> **Required work**: Which lines below mention "agent"? Pick each one out.
(Supplied records Opens)
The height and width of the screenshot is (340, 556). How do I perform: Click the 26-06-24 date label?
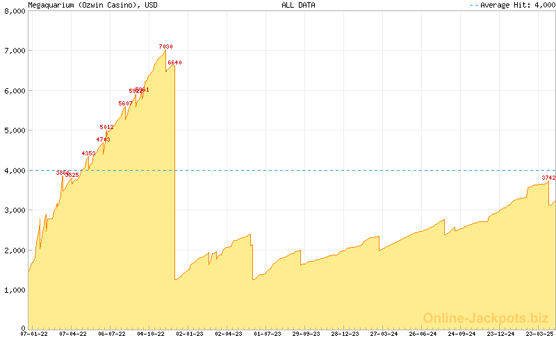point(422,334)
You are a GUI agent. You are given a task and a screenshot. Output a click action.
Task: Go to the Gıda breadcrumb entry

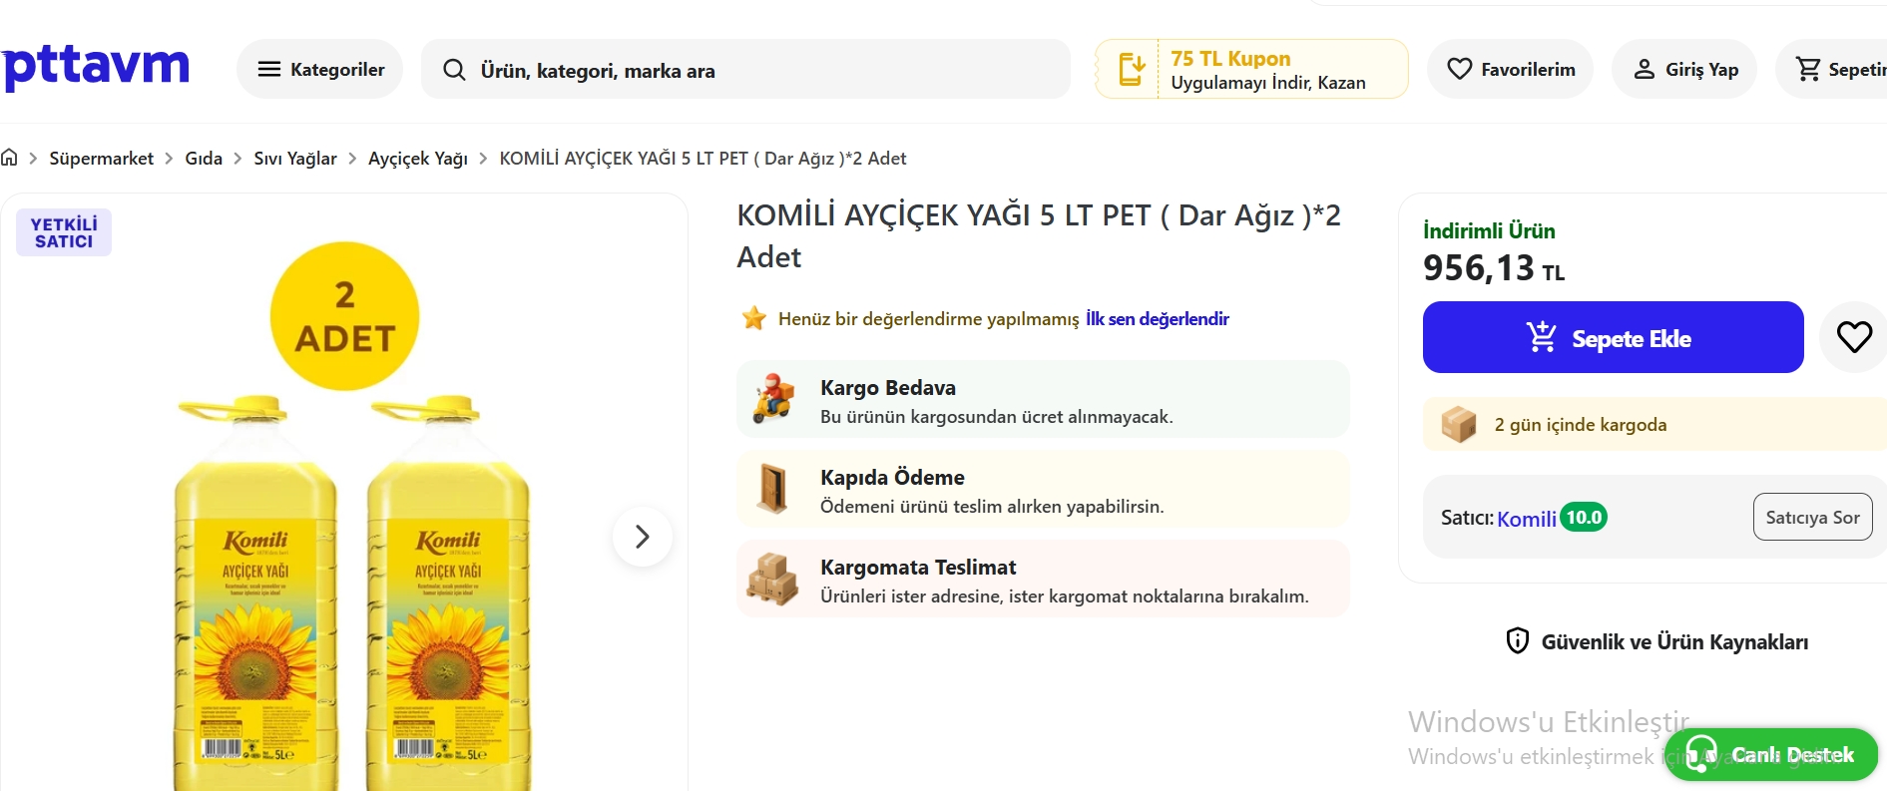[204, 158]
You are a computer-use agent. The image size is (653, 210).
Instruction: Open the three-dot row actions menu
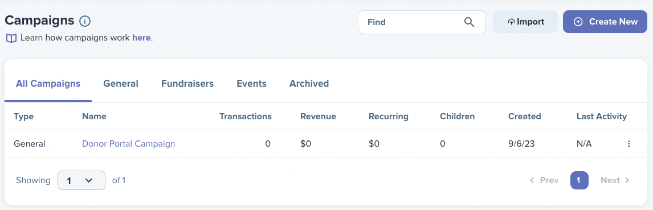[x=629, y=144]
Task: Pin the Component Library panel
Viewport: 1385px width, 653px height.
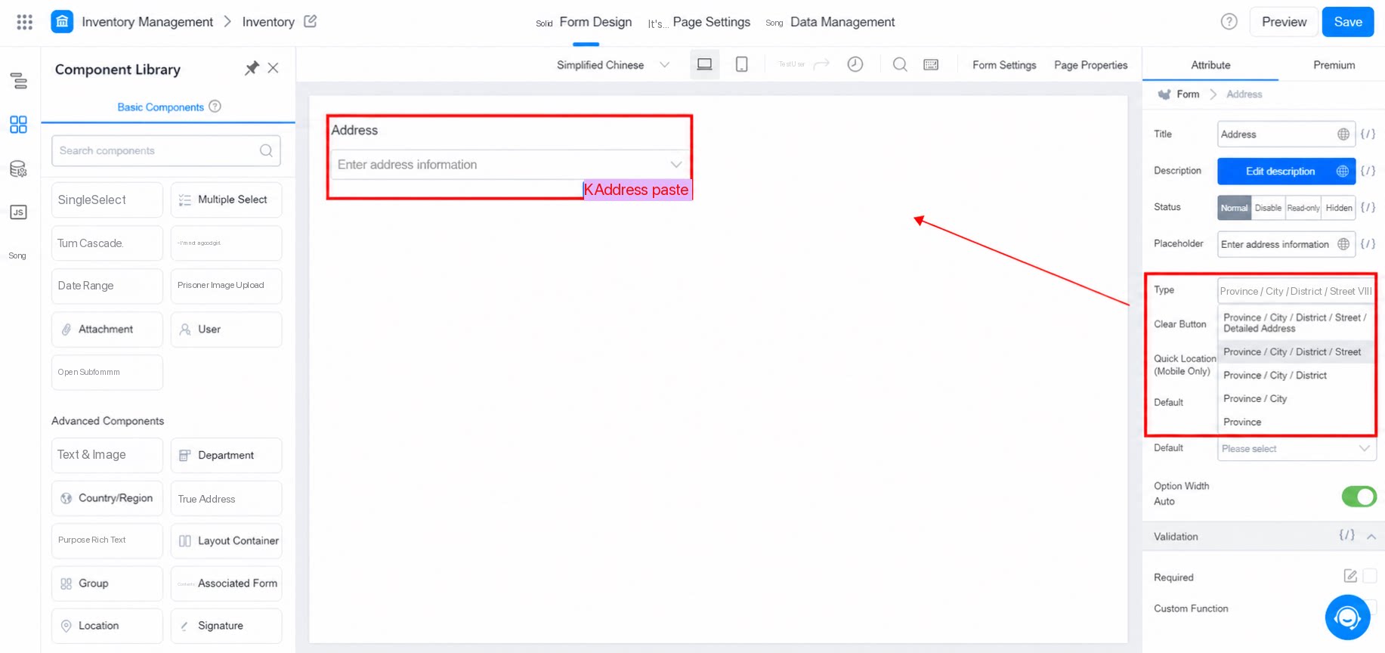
(Supplied records Closes)
> **Problem solution**:
You are a GUI agent. You are given a task and a screenshot. Output a click action.
You are a computer-use agent. The image size is (653, 210).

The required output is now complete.